Note: There are several word cloud apps for the iPad and iPhone. For little ones, I suggest the free word cloud app.

This is another interactive whiteboard app for the iPad, except this one allows two or more users to collaborate. Lori explained how she uses BaiBoard to show pictures of animals to a group of children, who had to think of a book with that animal in it. Adults create a passcode that allows others to join the collaborative session.

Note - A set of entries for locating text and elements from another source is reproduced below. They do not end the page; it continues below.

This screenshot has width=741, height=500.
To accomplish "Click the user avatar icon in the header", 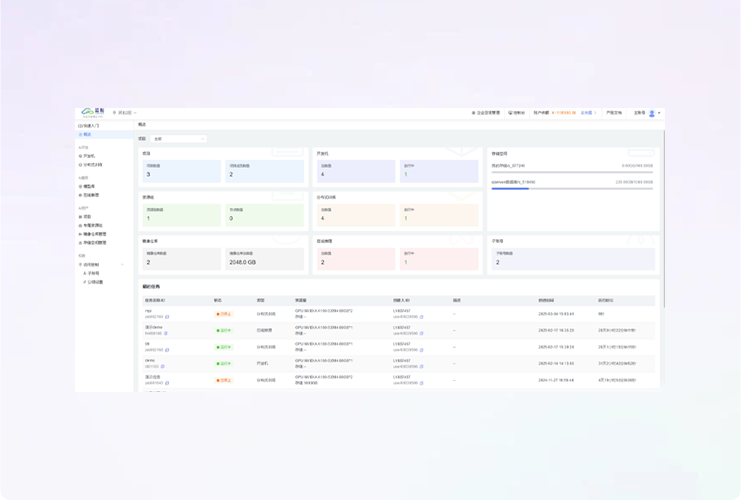I will [652, 113].
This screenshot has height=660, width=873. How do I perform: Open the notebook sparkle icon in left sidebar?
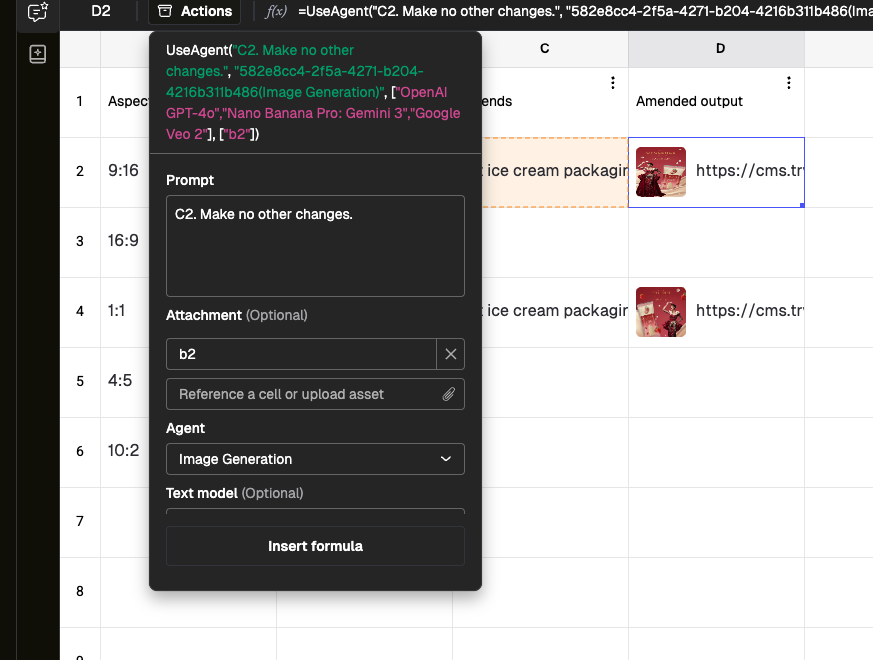(37, 55)
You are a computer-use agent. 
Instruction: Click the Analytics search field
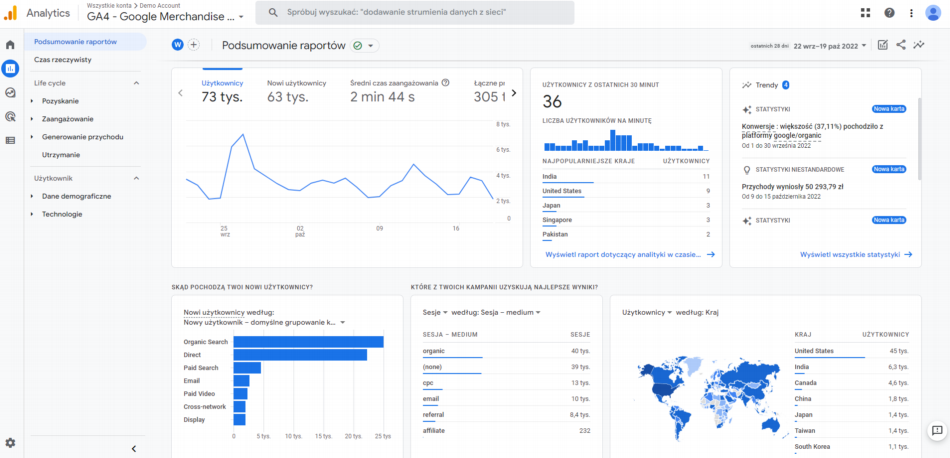coord(414,13)
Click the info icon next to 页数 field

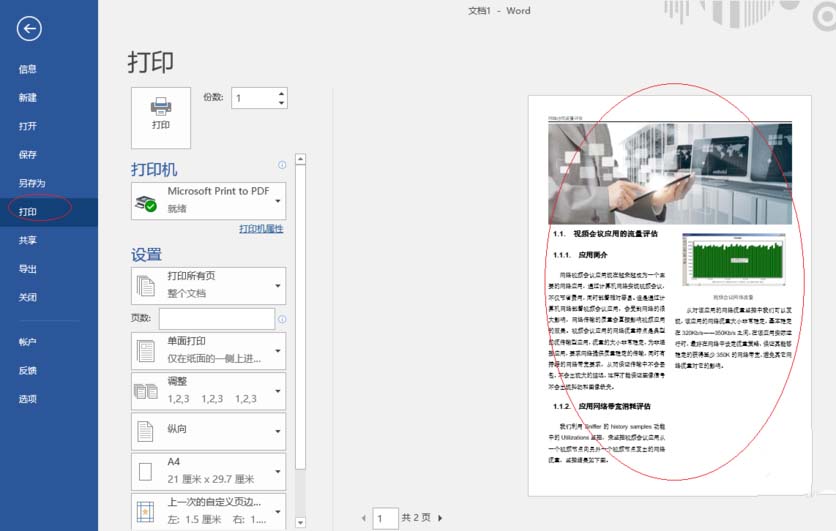pyautogui.click(x=282, y=319)
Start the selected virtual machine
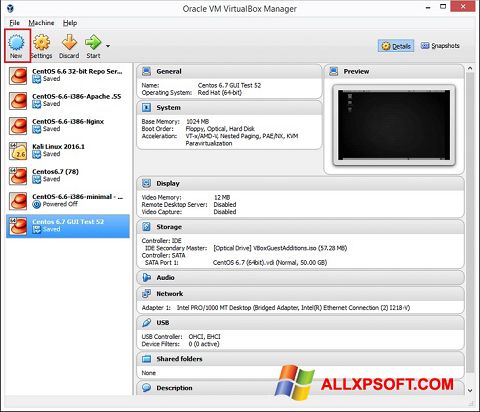Viewport: 480px width, 412px height. 93,43
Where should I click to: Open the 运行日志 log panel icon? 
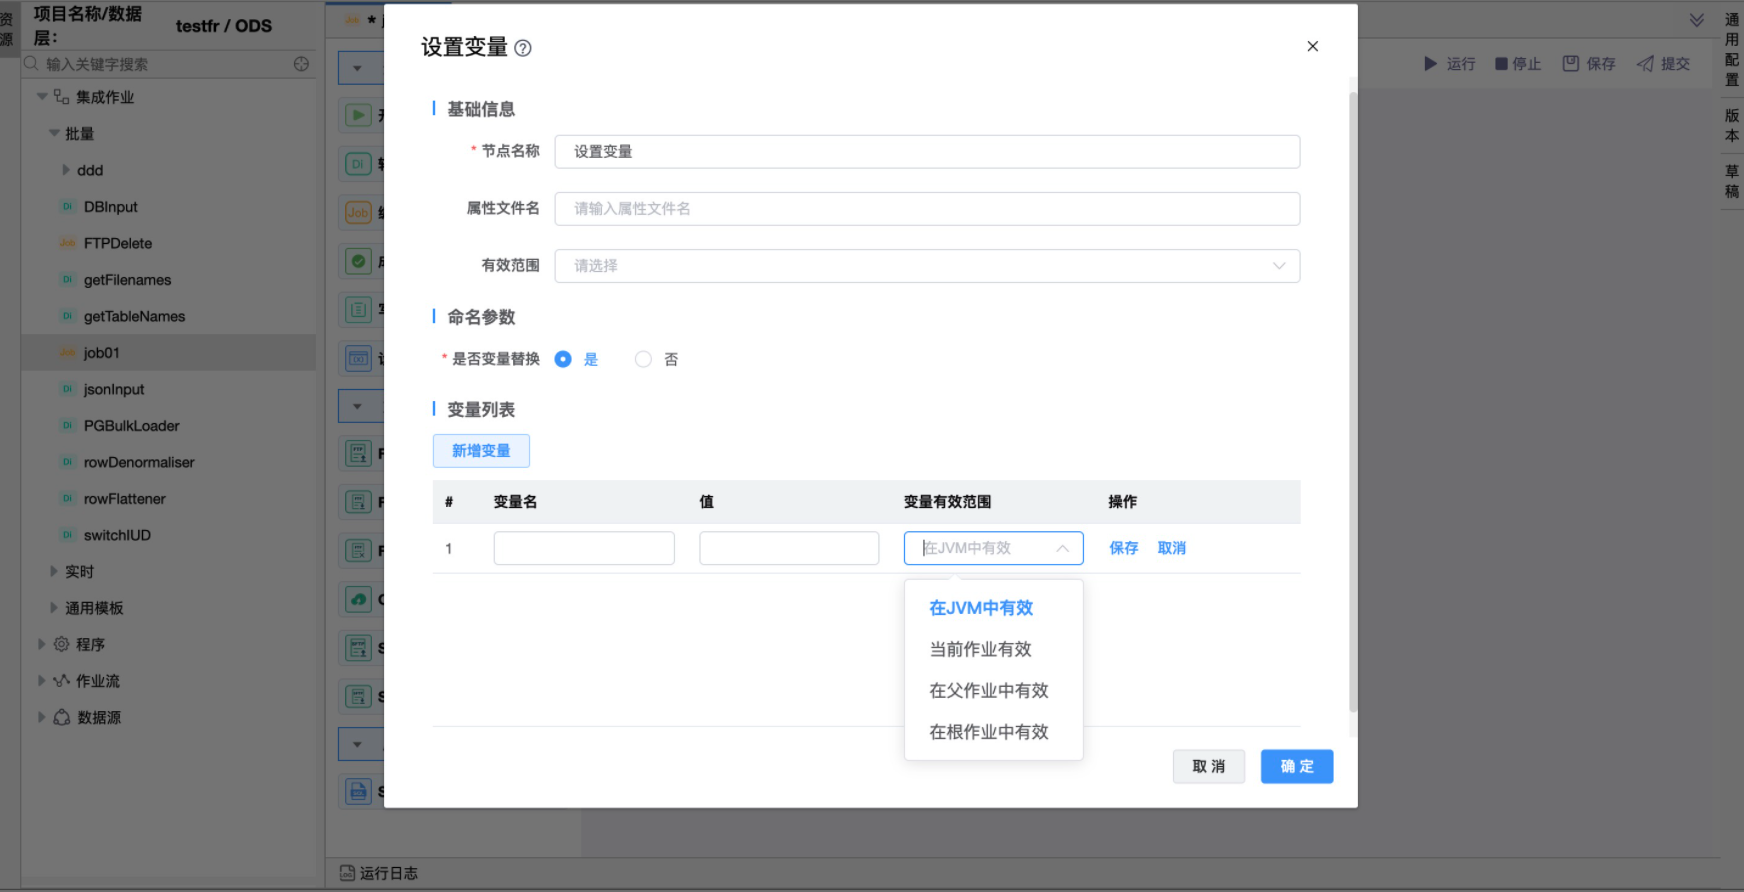[x=347, y=873]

The creator of BaiBoard says it's for ages four and up, but it really depends on a child's familiarity and comfort with technology whether he or she can use independently.

Trading Cards
Trading Cards is a free app from for the iPad. This would be a fun way to get children to focus on character traits as they read. Public librarians could use this as part of story time by having children and caregivers create a card for either a child's favorite character following the read aloud. School-aged children could also use it to create trading cards for book characters, biographies of historical people, or important events in history.

Story Dice
Story Dice is a paid app from Thinkamingo for the iPhone and iPad. The app preview on iTunes has several tips on how to use it. Since I am in a school library, my first instinct is to use it as a creative writing tool for students if you are a school librarian or teacher. But it could also be used as a writing tool for public libraries that have writing clubs, or a story starter for a storytelling guild.

I left Lori's presentation with lots of ideas for my school library program. Thankfully she put together an edshelf of the apps she shared during the session. Some of the apps included in the edshelf have video demonstrations to help get you started.